Chub grinned, took the knife, opened both blades, and nodding his head, made off without a word.
“The etarnal little heathen! Never to say so much as thank ye.”
“Nebber mind, Misser Bunce; dat’s de ‘spectable t’ing wha’ you do. Always ’member, ef you wants to be gempleman’s, dat you kaint take no money from nigger and poor buckrah. You kin gib um wha’ you please, but you mustn’t ’speck dem to be gibbing you.”
“But in the way of trade, Caesar,” said the pedler, putting his horse in motion.
“Der’s a time for trade, and a time for gib, and you must do de genteel t’ing, and nebber consider wha’s de ’spense of it, or de profit. De nigger hab he task in de cornfiel’, and he hab for do um; but ’spose maussa wants he nigger to do somet’ing dat aint in he task—dat’s to say in de nigger own time—wha’ den? He pays um han’some for it. When you’s a trading, trade and git you pay, but when you’s a trabelling with gemplemans and he family, da’s no time for trade. Ef you open you box at dem times, you must jest put in you hand, and take out de t’ing wha’ you hab for gib, and say, ‘Yer Caesar—somet’ing for you, boy!’”
“Hem! that’s the how, is it?” said the pedler with a leer that was good-humoredly knowing. “Well, old fellow, as you’ve given me quite a lesson how to behave myself, I guess I must show you that I understand how to prove that I’m thankful—so here, Caesar, is a cut for you from one of my best goods.”

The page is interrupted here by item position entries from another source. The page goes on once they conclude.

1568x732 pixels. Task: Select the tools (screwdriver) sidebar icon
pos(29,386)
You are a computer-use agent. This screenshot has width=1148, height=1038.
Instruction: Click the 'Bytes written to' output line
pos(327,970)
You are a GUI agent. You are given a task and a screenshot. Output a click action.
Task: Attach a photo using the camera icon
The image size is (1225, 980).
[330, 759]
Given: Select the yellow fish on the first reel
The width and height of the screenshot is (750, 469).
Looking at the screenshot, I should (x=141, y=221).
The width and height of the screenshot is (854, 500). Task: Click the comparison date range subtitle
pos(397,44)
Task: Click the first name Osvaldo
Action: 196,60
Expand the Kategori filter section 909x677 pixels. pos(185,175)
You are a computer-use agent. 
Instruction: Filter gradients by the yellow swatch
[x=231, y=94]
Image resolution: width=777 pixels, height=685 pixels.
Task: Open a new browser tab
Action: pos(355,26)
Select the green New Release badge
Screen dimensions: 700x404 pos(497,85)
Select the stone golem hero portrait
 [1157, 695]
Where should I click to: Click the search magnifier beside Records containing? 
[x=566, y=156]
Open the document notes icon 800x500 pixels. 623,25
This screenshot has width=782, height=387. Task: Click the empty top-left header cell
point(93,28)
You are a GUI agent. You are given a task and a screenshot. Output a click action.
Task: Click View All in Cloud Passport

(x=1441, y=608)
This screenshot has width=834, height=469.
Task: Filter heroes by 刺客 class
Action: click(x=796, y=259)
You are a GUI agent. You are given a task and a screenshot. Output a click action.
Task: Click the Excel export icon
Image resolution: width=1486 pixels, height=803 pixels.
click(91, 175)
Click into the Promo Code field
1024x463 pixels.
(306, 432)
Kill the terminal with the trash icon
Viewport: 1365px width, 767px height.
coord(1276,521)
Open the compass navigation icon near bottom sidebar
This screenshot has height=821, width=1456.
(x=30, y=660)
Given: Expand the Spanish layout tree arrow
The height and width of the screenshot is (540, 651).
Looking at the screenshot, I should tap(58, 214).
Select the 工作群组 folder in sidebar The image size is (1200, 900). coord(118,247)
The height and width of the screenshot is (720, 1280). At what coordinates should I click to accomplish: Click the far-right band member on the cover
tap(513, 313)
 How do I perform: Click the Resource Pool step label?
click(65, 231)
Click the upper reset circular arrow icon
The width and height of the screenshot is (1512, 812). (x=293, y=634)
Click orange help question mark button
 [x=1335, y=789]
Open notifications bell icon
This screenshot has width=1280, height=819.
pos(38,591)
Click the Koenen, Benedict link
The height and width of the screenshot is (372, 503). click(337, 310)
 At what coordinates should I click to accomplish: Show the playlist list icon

He accompanied the words with a smart stroke of his whip, a totally unexpected salutation, over the shoulders, which set the negro off in a canter. Bunce, however, called him back; holding up a flaming handkerchief of red and orange, as a means of reconciliation. Caesar was soon pacified, and the two rode on together in a pleasant companionship, which suffered no interruptions on the road; Caesar all the way continuing to give the pedler a proper idea of the processes through which he might become a respectable person in Carolina.
There are still other parties to our story which it is required that we should dispose of according to the rules of the novel.
Let us return to the dungeon of the outlaw, where we behold him in a situation as proper to his deserts as it is new to his experience. Hitherto, he has gone free of all human bonds and penalties, save that of exile from society, and a life of continued insecurity. He has never prepared his mind with resignation to endure patiently such a condition. What an intellect was here allowed to go to waste—what fine talents have been perverted in this man. Endowments that might have done the country honor, have been made to minister only in its mischiefs.